### Extract provided:
MRI classification models (Test setups 3 and 4) identified Relapse as the dominant predictor with substantially higher importance estimates of 0.0098 and 0.0102, markedly exceeding all other predictors. Inflammatory cytokines maintained moderate importance in MRI classification, with TNF-α (0.0058 and 0.0058), IL-12 (0.0056 and 0.0062), and IFN-γ (0.0050 and 0.0052) showing consistent contributions. Demographic variables including Gender, Family History, and EDSS consistently showed minimal predictive value across all test setups, with estimates typically below 0.0025.
4 Discussion
This study evaluated the utility of machine learning (ML) models in predicting disease progression in multiple sclerosis (MS) by integrating MRI parameters, clinical data, and cytokine profiles. Our findings highlight the promising role of ML-based predictive frameworks in enhancing the prognostic sensitivity for MS, especially when traditional clinical metrics such as EDSS, relapse rate, and lesion load are complemented by immunological biomarkers.
A few recent reports have described serum cytokine levels in relation to MS (12–15). While these findings are informative, it is important to recognize that serum cytokine concentrations represent only a small fraction of the overall cytokine produced by peripheral leukocytes or relevant tissues. Additionally, various patient-related factors such as age, gender, circadian rhythm, food intake, physical activity, and stress—can also contribute to variability in serum cytokine measurements (23). Given these limitations, systemic inflammatory status is more accurately assessed by profiling cytokines produced by mitogen-stimulated peripheral blood mononuclear cells (PBMCs) ex vivo (24, 25). This method offers a more functional assessment of immune responsiveness, reflecting the capacity of PBMCs to produce cytokines in response to stimulation.

### Task statement:
Restate the passage of the multiple sclerosis excerpt starting at "A few recent" and ending at "response to stimulation.", changing "serum" to "plasma".

### Provided material:
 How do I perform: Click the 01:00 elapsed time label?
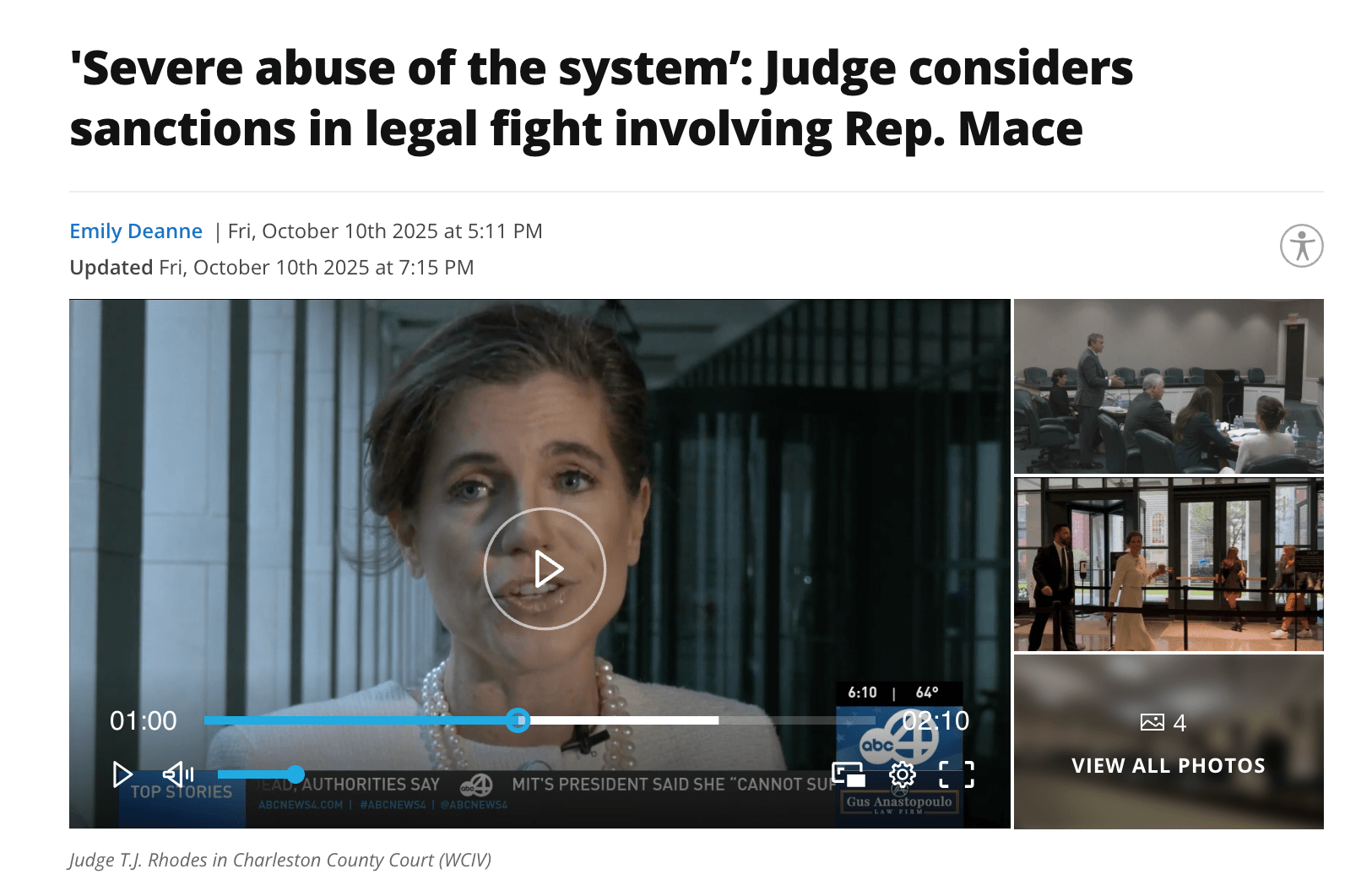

### Solution:
A few recent reports have described plasma cytokine levels in relation to MS (12–15). While these findings are informative, it is important to recognize that plasma cytokine concentrations represent only a small fraction of the overall cytokine produced by peripheral leukocytes or relevant tissues. Additionally, various patient-related factors such as age, gender, circadian rhythm, food intake, physical activity, and stress—can also contribute to variability in plasma cytokine measurements (23). Given these limitations, systemic inflammatory status is more accurately assessed by profiling cytokines produced by mitogen-stimulated peripheral blood mononuclear cells (PBMCs) ex vivo (24, 25). This method offers a more functional assessment of immune responsiveness, reflecting the capacity of PBMCs to produce cytokines in response to stimulation.